Lieferkettenstörungen, die EU-Medizinprodukteverordnung und steigende Material-, Energie- und Logistikkosten belasteten das Geschäft zunehmend. Für das kommende Jahr rechnet der Verband mit einem Wachstum, das noch "schwächer ausfallen wird als 2022". Spectaris veröffentlichte Zahlen und Ausblick vor der Medizintechnik-Leitmesse Medica, die am Montag (14. November) in Düsseldorf beginnt.

Die Branche erwirtschaft zwei Drittel ihrer Umsätze im Ausland. Im ersten Halbjahr sanken die Exporte nach Asien um 3,7 Prozent, vor allem wegen der Corona-Lockdowns in China. Die Ausfuhren nach Nordamerika stiegen um 8,5 Prozent. Für das Gesamtjahr rechnet der Branchenverband im Exportgeschäft mit vier Prozent Wachstum, im Inland mit nominal drei Prozent. Die Zahl der Beschäftigten dürfte um drei Prozent auf 159'000 stiegen.

Laut Ifo-Konjunkturumfrage rechnen die meisten Betriebe der Branche mit einer Verschlechterung der Geschäftslage in den kommenden sechs Monaten. 90 Prozent berichteten von Produktionsbehinderung durch Materialknappheit, 40 Prozent durch Fachkräftemangel. Der Fachverband Medizintechnik im Industrieverband Spectaris vertritt rund 130 vorwiegend mittelständische Mitgliedsunternehmen.

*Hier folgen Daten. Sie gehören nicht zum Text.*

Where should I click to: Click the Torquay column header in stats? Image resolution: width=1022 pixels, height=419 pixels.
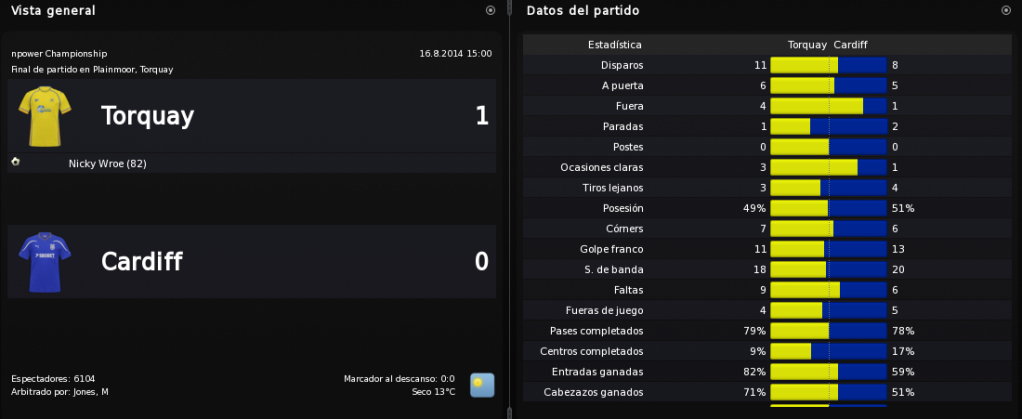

Von der Politik forderte Kuhlmann eine Dämpfung der Energiekosten, Finanzhilfen für den Mittelstand und "dringende Anpassungen" der EU-Medizinprodukteverordnung. Die forschende Medizintechnik-Industrie müsse Versorgungs- und Gesundheitsdaten nutzen dürfen. Und "die Unternehmen benötigen schnellere Genehmigungen von Ausfuhren sowie raschere Bewilligungen von Förderanträgen, etwa im Bereich Energieeffizienz", sagte Kuhlmann. Angesichts der weltweit alternden Bevölkerung, der Zunahme chronischer Erkrankungen und des medizinischen Fortschritts blieben die Wachstumsperspektiven grundsätzlich positiv.